I dip my paddle and pause in the late morning stillness. A hundred feet away a head emerges, dog-like and sleek, counterpoint to the barely rippled water. Moments later, as if by magic, another head appears. Two sets of dark mud-puddle eyes look at me for a few seconds and then, as quietly and mysteriously as the two heads appear, they slip back beneath the water’s surface and disappear.
We left on the falling tide, eager to catch the current. Out on the boat ramp, a family unloaded their tiny power boat piled high with crab pots: wire boxes fitted with bright object to lure the spidery crustaceans. An old woman fairly screamed at a younger man who was – at least according to her – doing it all wrong. With laconic resolve, he continued in his way and before long their boat was seabound.

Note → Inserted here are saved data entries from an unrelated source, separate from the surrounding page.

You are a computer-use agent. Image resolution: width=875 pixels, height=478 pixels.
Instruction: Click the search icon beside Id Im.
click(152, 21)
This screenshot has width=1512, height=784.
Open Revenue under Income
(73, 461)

We put in the kayaks and were off and alone, just us and the seagulls screaming on the distant sandy shore even louder than that old woman.

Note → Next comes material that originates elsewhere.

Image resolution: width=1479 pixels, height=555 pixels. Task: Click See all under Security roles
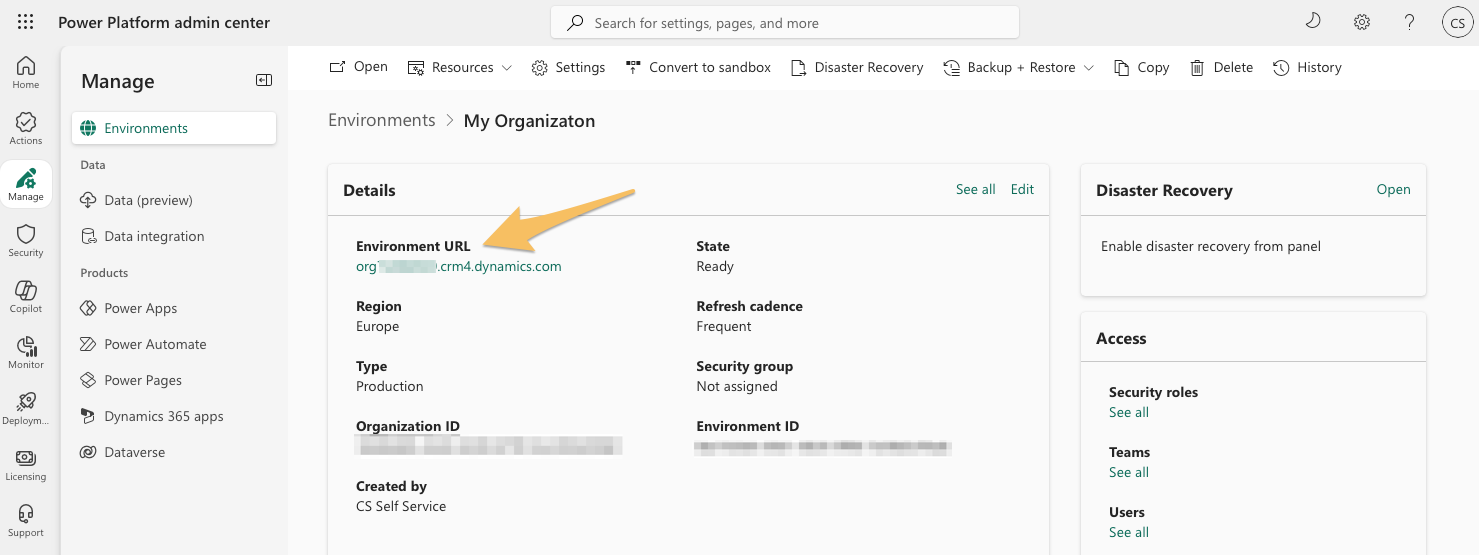click(x=1128, y=412)
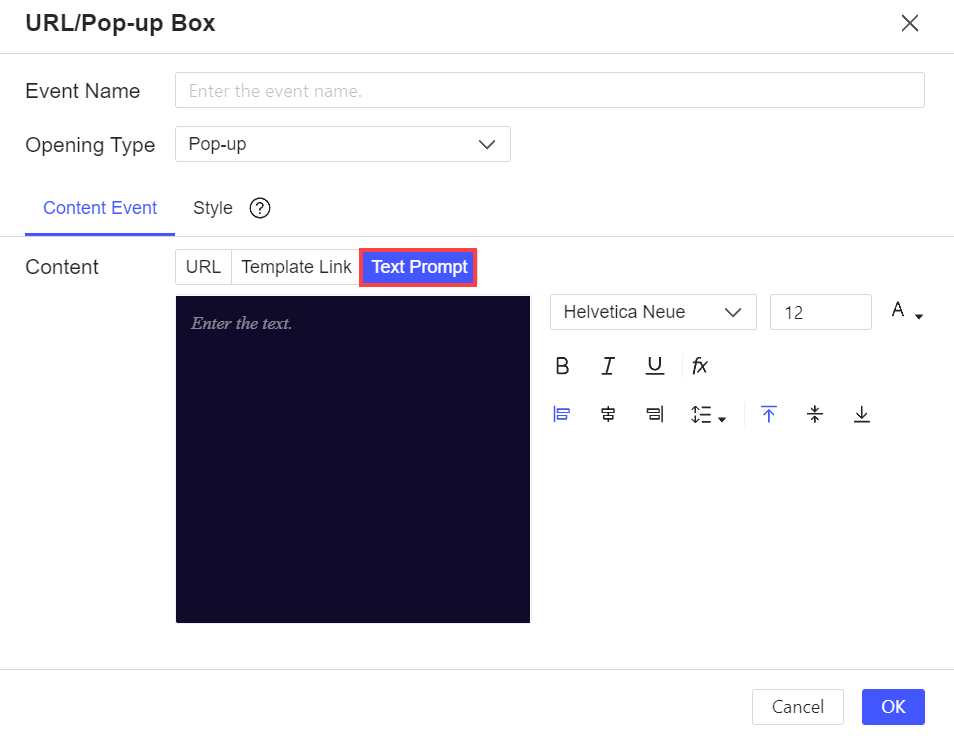Center align the text
This screenshot has height=741, width=954.
(608, 414)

After lunch on the sunny green stretch of lawn to leeward of the lighthouse, we headed back down the bay, hugging the coast. The sea was calm, flat and glassy with just a whisper of a breeze. The only sounds were the splash of an oar, the cry of an indignant bird, the faint motor of a biplane doing aerial stunts in the far off sky.
And then another dog-like head broke the water, looked around, dipped back down. And another, and another: each head wet and bewhiskered. We had slipped in amongst a pod of harbor seals, numbering at best guess 200, with 15 or 20 animals in turn rising to check out our strange boats at any one time and then just as quietly dipping back below the surface.
We hardly dared to breathe.
As we floated along, we could hear faint crying sounds, as if the seals were talking to each other about us. In their way, the seals were as curious as we were about them.
Back at the campsite, we pulled on jackets against the chill and fired up Coleman stoves. While we munched on crackers and truffle cheese (my son’s absolute favorite), we cooked an excellent meal that combined the essences of the day: the sea, the shore and the chance of the unexpected adventure.
It all comes together right here.
Dungeness Thai Curry Pasta
Serves 4 to 6, depending on appetite
For best results, let seafood sit in curry sauce for 2 hours or as long as overnight
8 ounces Dungeness crab meat (or a 1¾ crab, cleaned and picked)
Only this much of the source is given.